[HOW TO COMPLETE THIS TASK] Which lines of the records contain "arrows"? Collect every one of them.

[RECORD SET]
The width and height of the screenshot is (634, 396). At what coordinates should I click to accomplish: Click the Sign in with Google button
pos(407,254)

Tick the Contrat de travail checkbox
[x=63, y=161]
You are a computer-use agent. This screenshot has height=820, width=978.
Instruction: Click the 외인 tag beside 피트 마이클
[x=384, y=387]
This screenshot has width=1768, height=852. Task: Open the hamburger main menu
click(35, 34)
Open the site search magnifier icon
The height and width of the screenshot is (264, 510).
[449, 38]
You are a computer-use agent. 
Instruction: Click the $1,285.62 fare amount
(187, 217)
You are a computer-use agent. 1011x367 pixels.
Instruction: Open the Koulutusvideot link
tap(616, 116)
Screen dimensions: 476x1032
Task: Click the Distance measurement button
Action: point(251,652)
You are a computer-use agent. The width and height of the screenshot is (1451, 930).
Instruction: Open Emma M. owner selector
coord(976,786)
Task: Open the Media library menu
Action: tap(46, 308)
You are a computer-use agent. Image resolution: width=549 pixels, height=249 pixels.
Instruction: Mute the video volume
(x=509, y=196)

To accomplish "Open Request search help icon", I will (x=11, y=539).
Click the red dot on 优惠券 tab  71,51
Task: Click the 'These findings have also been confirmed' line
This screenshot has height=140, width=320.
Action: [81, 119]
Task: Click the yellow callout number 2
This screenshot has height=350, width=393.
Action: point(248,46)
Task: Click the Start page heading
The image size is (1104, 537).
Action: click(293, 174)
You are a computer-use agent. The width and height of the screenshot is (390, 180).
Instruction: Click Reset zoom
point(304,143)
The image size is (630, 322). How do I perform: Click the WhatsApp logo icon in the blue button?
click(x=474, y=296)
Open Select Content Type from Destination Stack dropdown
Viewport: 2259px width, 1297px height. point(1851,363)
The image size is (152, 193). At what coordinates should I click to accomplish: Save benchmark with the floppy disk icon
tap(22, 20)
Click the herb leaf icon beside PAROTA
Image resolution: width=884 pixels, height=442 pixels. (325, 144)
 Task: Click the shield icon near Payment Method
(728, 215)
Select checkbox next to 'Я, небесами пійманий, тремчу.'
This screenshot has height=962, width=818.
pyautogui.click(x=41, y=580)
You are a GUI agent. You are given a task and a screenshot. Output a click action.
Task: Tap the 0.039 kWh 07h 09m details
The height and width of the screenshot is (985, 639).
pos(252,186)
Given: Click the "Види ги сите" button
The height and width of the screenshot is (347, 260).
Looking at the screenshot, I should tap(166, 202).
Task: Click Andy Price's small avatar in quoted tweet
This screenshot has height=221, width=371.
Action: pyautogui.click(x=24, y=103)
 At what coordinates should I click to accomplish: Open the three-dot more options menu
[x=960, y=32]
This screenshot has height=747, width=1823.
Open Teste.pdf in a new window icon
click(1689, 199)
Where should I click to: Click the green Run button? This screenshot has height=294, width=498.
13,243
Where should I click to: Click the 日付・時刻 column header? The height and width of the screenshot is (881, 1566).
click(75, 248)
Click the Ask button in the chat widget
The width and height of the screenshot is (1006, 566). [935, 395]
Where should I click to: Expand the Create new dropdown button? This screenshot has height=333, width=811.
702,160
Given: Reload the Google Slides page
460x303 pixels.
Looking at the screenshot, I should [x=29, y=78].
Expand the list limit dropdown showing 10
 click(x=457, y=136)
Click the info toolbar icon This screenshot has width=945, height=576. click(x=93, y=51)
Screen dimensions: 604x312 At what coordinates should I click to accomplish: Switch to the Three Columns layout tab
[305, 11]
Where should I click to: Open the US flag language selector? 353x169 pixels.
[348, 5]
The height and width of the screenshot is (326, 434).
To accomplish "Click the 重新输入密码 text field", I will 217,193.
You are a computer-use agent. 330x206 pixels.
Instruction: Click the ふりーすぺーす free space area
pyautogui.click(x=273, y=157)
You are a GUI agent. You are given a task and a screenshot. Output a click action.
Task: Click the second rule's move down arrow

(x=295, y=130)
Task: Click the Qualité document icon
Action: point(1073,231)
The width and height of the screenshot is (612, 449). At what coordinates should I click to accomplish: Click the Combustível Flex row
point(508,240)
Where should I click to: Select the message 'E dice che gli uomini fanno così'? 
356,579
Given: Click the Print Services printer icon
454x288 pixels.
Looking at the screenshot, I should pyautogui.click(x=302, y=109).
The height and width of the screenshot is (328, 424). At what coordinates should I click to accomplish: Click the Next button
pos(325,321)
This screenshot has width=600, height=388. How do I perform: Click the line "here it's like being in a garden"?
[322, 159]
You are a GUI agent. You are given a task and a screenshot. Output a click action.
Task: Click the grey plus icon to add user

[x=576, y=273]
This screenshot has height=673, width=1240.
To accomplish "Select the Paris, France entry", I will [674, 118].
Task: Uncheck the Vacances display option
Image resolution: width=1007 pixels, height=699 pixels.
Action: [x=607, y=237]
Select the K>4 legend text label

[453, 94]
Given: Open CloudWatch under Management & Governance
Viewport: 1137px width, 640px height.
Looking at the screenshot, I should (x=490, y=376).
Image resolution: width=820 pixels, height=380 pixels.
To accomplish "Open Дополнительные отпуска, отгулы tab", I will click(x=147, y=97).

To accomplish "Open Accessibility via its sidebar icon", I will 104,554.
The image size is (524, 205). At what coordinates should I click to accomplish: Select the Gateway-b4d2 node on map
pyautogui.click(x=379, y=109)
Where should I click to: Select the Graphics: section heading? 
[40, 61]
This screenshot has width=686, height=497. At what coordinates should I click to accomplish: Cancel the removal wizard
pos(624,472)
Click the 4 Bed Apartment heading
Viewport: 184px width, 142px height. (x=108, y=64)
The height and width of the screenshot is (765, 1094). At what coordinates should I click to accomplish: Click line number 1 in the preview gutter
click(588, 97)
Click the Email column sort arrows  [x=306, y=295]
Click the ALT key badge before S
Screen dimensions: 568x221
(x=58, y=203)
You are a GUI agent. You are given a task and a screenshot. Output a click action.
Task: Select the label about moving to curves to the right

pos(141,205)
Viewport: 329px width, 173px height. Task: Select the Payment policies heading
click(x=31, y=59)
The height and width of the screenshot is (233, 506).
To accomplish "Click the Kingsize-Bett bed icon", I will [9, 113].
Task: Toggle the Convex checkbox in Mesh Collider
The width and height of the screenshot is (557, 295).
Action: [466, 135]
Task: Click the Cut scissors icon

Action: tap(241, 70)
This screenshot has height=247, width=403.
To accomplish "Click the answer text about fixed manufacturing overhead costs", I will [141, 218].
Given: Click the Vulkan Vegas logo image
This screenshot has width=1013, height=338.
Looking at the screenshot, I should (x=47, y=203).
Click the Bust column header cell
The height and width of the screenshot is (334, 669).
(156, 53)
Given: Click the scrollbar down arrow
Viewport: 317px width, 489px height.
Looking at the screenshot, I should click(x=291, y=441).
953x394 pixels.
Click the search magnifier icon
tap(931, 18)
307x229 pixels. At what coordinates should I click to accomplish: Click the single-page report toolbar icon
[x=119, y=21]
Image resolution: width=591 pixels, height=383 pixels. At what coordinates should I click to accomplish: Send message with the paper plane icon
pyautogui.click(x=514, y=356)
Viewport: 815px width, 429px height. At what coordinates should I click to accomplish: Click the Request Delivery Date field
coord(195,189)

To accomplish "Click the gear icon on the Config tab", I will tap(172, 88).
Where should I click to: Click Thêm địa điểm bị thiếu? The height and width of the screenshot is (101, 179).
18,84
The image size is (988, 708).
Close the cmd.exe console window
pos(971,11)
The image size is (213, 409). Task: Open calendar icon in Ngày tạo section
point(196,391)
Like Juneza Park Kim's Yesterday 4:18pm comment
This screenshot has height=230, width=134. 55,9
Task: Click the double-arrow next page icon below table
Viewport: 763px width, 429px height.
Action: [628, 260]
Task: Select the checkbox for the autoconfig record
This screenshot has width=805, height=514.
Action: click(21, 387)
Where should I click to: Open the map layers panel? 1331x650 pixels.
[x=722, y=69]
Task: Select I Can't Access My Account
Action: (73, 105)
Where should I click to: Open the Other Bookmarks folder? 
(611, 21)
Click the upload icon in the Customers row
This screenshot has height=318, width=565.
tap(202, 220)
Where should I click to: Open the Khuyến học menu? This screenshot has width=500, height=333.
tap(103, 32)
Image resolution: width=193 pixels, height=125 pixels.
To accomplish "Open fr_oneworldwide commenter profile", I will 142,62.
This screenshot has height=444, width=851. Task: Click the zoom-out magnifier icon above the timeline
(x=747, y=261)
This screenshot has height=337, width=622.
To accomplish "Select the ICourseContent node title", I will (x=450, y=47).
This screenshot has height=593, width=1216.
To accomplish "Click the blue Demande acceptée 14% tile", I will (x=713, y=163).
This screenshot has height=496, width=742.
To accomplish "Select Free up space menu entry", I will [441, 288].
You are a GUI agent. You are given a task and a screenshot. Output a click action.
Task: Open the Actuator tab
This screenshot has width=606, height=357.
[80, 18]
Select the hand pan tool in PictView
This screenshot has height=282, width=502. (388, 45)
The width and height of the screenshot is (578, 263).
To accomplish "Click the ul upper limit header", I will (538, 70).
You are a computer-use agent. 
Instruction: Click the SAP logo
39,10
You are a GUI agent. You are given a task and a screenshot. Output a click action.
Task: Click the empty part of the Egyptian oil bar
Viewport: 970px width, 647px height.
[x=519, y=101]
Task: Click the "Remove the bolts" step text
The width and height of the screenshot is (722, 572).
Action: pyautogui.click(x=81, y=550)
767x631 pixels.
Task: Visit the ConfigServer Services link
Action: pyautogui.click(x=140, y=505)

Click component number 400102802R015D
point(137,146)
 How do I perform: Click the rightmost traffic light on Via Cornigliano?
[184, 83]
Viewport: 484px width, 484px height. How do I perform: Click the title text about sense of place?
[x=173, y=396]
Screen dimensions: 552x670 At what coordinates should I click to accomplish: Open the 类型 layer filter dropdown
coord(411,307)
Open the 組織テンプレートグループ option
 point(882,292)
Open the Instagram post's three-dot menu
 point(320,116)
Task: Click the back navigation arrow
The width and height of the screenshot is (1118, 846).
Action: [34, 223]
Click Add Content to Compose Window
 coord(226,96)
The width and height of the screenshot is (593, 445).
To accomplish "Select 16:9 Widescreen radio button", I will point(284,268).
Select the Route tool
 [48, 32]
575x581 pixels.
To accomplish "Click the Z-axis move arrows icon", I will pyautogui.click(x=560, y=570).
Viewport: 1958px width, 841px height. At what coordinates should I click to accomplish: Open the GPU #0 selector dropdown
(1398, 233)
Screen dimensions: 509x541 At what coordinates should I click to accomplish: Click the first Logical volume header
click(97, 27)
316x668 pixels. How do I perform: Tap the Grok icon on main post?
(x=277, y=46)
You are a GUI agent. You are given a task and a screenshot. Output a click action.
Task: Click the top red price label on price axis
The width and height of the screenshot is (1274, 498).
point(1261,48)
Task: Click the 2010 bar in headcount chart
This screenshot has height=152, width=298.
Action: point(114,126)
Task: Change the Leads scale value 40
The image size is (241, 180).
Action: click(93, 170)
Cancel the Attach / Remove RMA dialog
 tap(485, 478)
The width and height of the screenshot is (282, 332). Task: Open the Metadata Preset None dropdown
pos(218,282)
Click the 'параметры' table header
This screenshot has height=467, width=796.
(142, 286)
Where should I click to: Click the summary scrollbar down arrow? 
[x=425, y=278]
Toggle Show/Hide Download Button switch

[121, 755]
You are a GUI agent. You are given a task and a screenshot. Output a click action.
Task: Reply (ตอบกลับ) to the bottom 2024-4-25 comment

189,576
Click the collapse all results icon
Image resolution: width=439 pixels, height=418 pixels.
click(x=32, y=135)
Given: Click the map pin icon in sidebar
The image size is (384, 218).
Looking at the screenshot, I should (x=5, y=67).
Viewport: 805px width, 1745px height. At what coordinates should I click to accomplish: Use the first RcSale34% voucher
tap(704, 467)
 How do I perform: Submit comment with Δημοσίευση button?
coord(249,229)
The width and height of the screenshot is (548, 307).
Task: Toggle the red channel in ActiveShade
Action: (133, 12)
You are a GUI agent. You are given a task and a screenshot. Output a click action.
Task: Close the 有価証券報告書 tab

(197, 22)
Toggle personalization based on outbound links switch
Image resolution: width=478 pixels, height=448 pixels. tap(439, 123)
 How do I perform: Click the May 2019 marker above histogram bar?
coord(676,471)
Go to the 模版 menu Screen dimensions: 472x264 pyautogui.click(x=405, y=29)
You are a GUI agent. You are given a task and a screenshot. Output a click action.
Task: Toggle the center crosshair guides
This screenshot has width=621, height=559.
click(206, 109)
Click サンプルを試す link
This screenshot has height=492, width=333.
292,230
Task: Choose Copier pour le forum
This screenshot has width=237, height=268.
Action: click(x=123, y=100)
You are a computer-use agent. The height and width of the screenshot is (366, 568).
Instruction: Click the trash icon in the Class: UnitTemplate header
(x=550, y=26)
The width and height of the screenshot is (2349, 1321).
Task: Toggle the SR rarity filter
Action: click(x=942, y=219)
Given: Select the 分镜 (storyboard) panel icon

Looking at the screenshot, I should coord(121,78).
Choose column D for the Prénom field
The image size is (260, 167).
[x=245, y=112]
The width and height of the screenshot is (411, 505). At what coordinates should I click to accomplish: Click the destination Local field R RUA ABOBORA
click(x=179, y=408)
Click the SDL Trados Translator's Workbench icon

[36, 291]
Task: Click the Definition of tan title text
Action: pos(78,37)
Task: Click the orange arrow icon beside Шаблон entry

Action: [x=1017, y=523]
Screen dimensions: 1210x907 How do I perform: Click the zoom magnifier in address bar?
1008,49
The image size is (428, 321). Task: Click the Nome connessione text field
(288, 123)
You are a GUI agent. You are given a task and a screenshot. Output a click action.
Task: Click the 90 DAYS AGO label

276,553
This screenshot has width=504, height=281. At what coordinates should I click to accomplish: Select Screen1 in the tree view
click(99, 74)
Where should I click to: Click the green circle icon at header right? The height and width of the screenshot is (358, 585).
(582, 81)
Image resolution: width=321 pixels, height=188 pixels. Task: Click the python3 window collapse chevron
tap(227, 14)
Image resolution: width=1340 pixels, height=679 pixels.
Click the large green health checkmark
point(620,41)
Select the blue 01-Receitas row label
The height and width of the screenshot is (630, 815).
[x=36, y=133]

[EXERCISE ANSWER]
Click the Email column sort arrows  [x=306, y=295]
To accomplish "Click the Z-axis move arrows icon", I will pyautogui.click(x=560, y=570).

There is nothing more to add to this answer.